FUENTE:
Comer de cine
Paco L. Villarejo
El cine, como la vida –es su reflejo, su fractal-, transcurre en los límites aparentemente herméticos de un triángulo cuyos lados podrían ser Sexo, Comida y Muerte y cuyos tres ángulos se denominaran Gastronomía (formado por los lados Sexo y Comida), Poder (encuentro entre Comida y Muerte) y Pasiones (unión de Muerte y Sexo). De todos ellos, Gastronomía (alimentos, cocina, degustación) oferta un placentero espacio al que no ha sido ajeno el talento de grandes guionistas y realizadores. Así que ese perfil casi siempre lateral, pero elípticamente presente, ha tenido pocos tratamientos: Quizás un par de cientos películas y de ellas solo unas cuantas con calidad y acierto han hecho de la comida y su elaboración destacados protagonistas, rindiendo homenaje al vértice creativo en el que erotismo y alimentos se besan como integrantes de esa figura geométrica que, como ya habrán calculado, es un triángulo escaleno puro: lados de distintas medidas y ángulos desiguales.

BLOQUE DE DATOS:
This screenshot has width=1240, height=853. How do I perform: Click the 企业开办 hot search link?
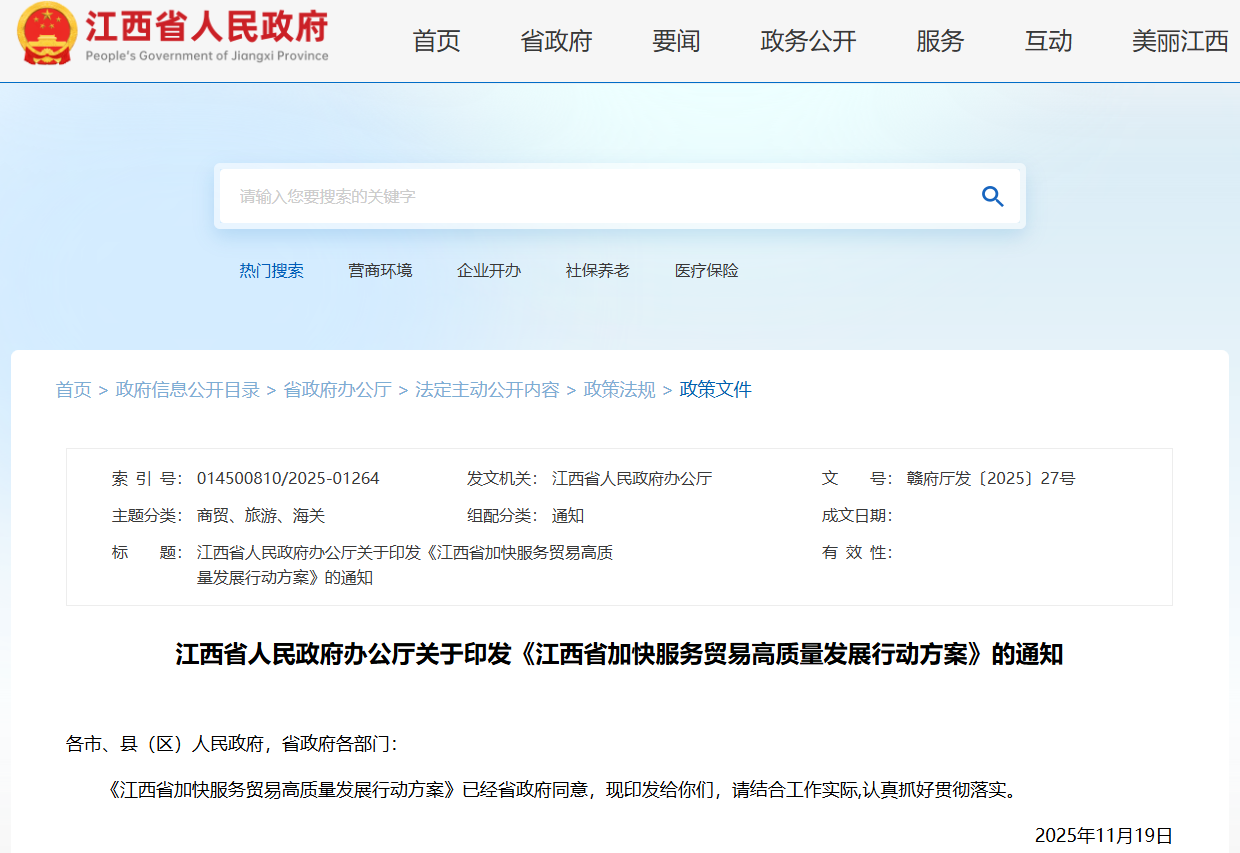pyautogui.click(x=489, y=271)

TAREAS PROPUESTAS:
A. En el texto sobre cine y comida, ¿qué nombre recibe el ángulo formado por los lados Comida y Muerte?
B. Resume en dos oraciones el texto sobre cine y comida.
C. Indica si cada afirmación concuerda con el texto sobre cine y comida, respondiendo sí o no y citando literalmente las palabras que lo deciden: (i) El triángulo descrito es equilátero. (ii) El ángulo Pasiones resulta de la unión de Muerte y Sexo. (iii) La gastronomía ha recibido un tratamiento abundante en el cine.

RESULTADOS DEL EJERCICIO:
A. Poder.

B. El cine, como reflejo de la vida, transcurre dentro de un triángulo de lados Sexo, Comida y Muerte, cuyos ángulos serían Gastronomía, Poder y Pasiones. La gastronomía ha tenido pocos tratamientos en el cine, quizás un par de cientos de películas, y solo unas cuantas han hecho con calidad y acierto de la comida y su elaboración destacados protagonistas.

C.
(i) No: "es un triángulo escaleno puro: lados de distintas medidas y ángulos desiguales".
(ii) Sí: "Pasiones (unión de Muerte y Sexo)".
(iii) No: "ha tenido pocos tratamientos".